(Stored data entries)
+---+

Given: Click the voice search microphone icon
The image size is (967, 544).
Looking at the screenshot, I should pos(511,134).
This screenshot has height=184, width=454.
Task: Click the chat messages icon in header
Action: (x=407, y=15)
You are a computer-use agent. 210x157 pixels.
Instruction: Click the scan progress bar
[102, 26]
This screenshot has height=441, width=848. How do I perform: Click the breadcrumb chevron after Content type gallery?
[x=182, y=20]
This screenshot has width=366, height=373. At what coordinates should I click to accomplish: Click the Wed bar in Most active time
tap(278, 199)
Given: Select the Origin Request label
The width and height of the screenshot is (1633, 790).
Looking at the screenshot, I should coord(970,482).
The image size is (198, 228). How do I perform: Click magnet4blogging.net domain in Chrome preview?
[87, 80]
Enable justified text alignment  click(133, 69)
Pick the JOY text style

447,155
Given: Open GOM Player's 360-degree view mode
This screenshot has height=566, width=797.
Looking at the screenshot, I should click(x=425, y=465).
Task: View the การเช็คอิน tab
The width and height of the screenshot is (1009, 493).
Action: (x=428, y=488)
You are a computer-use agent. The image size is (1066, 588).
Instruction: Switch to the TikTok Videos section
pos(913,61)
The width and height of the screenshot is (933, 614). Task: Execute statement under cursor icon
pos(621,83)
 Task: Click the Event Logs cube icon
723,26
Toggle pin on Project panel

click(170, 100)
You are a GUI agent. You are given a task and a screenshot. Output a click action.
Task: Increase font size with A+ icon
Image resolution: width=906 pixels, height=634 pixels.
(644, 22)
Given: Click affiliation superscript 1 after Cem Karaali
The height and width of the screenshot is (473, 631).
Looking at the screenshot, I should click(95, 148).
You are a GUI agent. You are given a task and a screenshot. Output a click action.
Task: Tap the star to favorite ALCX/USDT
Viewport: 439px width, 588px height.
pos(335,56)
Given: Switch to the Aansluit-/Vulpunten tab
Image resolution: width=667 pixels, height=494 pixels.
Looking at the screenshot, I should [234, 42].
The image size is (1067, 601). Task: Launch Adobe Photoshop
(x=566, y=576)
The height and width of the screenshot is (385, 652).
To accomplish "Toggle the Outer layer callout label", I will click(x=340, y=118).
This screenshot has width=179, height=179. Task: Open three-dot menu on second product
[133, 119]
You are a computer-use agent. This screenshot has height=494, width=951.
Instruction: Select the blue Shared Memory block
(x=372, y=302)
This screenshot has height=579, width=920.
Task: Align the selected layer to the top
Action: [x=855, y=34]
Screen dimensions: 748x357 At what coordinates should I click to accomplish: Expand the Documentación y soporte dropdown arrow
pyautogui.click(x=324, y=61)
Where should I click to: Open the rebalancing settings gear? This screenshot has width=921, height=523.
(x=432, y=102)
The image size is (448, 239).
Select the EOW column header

+---+

→ Your instructions
Please return, exactly as written, the line containing "Task: Increase font size with A+ icon" and every line after it through the end of the records above, and nothing else.

→ Task result
Task: Increase font size with A+ icon
Image resolution: width=906 pixels, height=634 pixels.
(644, 22)
Given: Click affiliation superscript 1 after Cem Karaali
The height and width of the screenshot is (473, 631).
Looking at the screenshot, I should click(95, 148).
You are a GUI agent. You are given a task and a screenshot. Output a click action.
Task: Tap the star to favorite ALCX/USDT
Viewport: 439px width, 588px height.
pos(335,56)
Given: Switch to the Aansluit-/Vulpunten tab
Image resolution: width=667 pixels, height=494 pixels.
Looking at the screenshot, I should [234, 42].
The image size is (1067, 601). Task: Launch Adobe Photoshop
(x=566, y=576)
The height and width of the screenshot is (385, 652).
To accomplish "Toggle the Outer layer callout label", I will click(x=340, y=118).
This screenshot has width=179, height=179. Task: Open three-dot menu on second product
[133, 119]
You are a computer-use agent. This screenshot has height=494, width=951.
Instruction: Select the blue Shared Memory block
(x=372, y=302)
This screenshot has height=579, width=920.
Task: Align the selected layer to the top
Action: [x=855, y=34]
Screen dimensions: 748x357 At what coordinates should I click to accomplish: Expand the Documentación y soporte dropdown arrow
pyautogui.click(x=324, y=61)
Where should I click to: Open the rebalancing settings gear? This screenshot has width=921, height=523.
(x=432, y=102)
The image size is (448, 239).
Select the EOW column header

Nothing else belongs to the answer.